SECTION 5 GENERAL PROVISIONS

        5.1     Withholding.  The Company shall deduct from all cash distributions under the Plan any taxes required to be withheld by federal, state or local government. Whenever the Company proposes or is required to issue or transfer shares of Stock under the Plan or upon the vesting of any Stock Award, the Company shall have the right to require the recipient to remit to the Company an amount sufficient to satisfy any federal, state and local withholding tax requirements prior to the delivery of any certificate or certificates for such shares or the vesting of such Stock Award. A Participant may pay the withholding tax in cash, or, if the applicable Stock Incentive Agreement or Stock Incentive Program provides, a Participant may elect to have the number of shares of Stock he is to receive reduced by, or with respect to a Stock Award, tender back to the Company, the smallest number of whole shares of Stock which, when multiplied by the Fair Market Value of the shares of Stock determined as of the Tax Date (defined below), is sufficient to satisfy federal, state and local, if any, withholding taxes arising from exercise or payment of a Stock Incentive (a “Withholding Election”).
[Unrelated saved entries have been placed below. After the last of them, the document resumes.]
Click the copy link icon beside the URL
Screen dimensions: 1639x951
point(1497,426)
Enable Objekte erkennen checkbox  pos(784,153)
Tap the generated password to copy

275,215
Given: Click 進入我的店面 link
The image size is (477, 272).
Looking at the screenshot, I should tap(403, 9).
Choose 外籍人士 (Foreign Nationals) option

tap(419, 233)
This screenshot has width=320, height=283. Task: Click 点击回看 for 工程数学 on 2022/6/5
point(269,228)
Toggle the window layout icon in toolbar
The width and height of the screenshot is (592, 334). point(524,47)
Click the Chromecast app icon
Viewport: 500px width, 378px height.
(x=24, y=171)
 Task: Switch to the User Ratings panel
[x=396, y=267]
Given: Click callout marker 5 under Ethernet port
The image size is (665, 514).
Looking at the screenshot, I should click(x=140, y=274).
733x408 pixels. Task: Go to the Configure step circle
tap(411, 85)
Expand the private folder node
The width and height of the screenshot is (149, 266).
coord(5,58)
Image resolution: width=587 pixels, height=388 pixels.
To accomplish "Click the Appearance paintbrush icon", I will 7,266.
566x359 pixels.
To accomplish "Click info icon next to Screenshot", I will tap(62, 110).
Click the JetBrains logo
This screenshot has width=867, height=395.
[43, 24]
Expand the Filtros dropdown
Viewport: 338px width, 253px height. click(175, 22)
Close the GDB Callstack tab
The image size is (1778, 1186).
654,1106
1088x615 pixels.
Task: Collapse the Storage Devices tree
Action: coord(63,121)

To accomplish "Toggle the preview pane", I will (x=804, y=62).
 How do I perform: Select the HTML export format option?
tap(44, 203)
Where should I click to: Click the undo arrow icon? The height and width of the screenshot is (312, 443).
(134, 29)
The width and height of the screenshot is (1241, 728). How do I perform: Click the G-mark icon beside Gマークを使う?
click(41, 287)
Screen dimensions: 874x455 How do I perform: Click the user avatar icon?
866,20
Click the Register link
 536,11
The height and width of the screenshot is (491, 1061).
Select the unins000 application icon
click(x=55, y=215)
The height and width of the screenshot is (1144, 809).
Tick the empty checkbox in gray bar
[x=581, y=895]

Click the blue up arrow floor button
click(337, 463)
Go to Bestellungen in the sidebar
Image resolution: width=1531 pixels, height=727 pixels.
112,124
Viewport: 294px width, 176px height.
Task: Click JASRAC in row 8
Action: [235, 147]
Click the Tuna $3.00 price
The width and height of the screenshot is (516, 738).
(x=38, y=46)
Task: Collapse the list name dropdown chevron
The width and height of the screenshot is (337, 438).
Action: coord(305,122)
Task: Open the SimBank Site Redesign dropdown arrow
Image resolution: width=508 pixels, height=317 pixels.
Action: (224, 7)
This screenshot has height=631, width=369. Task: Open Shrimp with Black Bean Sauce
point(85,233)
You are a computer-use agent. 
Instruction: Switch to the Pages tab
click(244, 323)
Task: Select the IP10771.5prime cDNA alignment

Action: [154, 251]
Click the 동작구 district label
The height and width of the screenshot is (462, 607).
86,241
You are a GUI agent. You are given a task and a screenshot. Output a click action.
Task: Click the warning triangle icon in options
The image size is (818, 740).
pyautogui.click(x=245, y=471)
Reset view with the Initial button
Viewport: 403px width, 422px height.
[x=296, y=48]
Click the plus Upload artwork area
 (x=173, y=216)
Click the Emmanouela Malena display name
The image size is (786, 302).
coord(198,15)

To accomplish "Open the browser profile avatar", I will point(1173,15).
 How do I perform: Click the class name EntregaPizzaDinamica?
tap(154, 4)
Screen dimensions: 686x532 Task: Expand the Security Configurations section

A Participant may make a Withholding Election only if both of the following conditions are met:

          (a)    The Withholding Election must be made on or prior to the date on which the amount of tax required to be withheld is determined (the “Tax Date”) by executing and delivering to the Company a properly completed notice of Withholding Election as prescribed by the Committee; and

          (b)    Any Withholding Election made will be irrevocable; however, the Committee may in its sole discretion disapprove and give no effect to the Withholding Election.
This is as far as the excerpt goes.